[THE DATA — start]

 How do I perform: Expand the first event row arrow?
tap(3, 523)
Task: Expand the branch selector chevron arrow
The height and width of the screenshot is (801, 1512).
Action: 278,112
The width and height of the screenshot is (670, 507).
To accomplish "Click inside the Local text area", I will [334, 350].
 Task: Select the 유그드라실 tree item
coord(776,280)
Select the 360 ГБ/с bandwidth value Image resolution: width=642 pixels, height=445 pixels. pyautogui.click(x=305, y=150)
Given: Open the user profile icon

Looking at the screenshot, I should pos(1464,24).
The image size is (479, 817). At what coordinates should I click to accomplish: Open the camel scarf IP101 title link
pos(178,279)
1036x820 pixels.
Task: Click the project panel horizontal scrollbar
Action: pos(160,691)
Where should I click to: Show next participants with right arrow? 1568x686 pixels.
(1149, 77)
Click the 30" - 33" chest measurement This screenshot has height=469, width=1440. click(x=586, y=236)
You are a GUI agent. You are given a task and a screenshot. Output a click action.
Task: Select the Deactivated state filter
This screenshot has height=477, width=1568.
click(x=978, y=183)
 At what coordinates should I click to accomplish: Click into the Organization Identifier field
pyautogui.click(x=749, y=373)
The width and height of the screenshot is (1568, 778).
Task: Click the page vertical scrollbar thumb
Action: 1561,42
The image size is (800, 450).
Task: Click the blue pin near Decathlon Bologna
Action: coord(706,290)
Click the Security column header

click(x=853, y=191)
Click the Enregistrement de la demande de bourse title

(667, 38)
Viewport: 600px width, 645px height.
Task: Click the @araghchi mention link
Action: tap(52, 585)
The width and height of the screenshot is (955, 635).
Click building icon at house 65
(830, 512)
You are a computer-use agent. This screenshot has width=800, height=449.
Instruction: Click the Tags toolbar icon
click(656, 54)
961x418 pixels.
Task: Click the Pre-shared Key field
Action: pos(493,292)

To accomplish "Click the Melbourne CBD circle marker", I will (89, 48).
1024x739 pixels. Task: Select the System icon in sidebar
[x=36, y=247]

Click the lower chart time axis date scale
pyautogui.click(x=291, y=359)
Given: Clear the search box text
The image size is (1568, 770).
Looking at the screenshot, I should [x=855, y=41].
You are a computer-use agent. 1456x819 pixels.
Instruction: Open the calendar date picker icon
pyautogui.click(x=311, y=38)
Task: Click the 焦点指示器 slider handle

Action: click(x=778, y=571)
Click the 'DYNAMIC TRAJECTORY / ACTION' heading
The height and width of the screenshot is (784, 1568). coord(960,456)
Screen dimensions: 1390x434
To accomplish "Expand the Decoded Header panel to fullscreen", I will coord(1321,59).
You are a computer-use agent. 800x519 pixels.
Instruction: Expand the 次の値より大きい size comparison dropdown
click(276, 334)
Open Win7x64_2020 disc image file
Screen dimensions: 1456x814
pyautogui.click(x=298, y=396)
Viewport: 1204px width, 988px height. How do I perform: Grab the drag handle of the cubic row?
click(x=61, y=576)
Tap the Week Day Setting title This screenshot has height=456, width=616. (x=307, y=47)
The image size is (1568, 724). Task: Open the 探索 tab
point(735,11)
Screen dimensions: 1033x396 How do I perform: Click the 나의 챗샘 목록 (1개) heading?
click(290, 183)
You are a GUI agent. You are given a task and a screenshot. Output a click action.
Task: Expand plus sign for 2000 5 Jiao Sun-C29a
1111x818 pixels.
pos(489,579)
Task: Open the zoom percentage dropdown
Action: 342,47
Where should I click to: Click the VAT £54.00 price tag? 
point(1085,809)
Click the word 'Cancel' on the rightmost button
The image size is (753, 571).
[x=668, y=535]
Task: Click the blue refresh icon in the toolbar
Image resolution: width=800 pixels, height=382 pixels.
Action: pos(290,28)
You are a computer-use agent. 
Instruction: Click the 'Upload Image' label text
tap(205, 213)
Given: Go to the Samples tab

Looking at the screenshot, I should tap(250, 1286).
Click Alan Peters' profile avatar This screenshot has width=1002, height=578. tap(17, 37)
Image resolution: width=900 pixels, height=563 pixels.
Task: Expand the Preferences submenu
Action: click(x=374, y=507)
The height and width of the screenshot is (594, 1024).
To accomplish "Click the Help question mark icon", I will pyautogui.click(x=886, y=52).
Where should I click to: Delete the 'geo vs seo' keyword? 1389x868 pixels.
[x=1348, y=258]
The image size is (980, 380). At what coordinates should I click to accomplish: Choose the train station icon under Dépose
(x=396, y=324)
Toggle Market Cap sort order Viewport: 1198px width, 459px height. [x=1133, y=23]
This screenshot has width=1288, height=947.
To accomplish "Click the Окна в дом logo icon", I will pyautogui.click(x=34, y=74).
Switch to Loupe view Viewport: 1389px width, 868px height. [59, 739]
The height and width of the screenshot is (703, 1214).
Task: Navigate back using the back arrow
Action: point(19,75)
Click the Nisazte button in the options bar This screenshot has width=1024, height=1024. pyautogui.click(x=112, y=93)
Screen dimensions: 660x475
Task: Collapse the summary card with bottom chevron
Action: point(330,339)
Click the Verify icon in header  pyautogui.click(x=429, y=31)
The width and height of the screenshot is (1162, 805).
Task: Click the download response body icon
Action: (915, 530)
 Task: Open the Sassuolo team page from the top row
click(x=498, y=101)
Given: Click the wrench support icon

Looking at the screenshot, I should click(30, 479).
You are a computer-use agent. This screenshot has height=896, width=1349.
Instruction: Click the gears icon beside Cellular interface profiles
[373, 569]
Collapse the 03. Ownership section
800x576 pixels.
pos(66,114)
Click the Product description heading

[THE DATA — finish]

== WHAT TO DO ==
Exactly how many lines in the records contain the string "computer"? Give that number alone.

== SOLUTION FOR THIS PROBLEM ==
5